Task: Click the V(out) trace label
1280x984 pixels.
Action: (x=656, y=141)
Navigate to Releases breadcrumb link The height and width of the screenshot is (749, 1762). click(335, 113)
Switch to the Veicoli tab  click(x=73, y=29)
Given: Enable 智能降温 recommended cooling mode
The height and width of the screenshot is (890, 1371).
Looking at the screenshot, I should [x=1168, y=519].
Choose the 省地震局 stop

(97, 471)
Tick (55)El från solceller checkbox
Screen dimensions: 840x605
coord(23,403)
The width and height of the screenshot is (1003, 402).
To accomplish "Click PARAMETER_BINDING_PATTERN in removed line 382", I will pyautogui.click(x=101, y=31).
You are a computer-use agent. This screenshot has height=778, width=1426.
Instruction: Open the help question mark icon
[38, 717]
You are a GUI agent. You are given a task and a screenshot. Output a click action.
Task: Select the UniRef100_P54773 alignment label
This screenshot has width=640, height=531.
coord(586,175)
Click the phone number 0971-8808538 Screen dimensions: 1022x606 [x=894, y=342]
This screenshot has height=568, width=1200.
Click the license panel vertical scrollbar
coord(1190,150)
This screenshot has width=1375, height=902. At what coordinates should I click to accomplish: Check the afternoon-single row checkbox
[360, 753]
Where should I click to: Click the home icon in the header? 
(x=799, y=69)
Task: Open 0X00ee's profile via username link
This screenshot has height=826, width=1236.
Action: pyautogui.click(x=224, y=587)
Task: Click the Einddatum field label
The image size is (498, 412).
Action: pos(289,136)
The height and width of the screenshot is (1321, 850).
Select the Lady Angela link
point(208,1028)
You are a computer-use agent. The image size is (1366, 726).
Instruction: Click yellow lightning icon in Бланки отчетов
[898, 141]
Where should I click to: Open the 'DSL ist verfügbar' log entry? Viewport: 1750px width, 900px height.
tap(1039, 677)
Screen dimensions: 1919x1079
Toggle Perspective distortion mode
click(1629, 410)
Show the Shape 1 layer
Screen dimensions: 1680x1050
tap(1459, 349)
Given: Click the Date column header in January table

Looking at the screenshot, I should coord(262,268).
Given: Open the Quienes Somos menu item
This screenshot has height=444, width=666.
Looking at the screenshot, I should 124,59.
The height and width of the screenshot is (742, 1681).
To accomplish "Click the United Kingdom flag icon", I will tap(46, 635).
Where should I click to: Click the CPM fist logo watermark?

========================================================================

**Directions for this task:** Search the entries for the word "will" and show every line that has it.

**Output of the exercise:**
To accomplish "Click PARAMETER_BINDING_PATTERN in removed line 382", I will pyautogui.click(x=101, y=31).
To accomplish "Click the United Kingdom flag icon", I will tap(46, 635).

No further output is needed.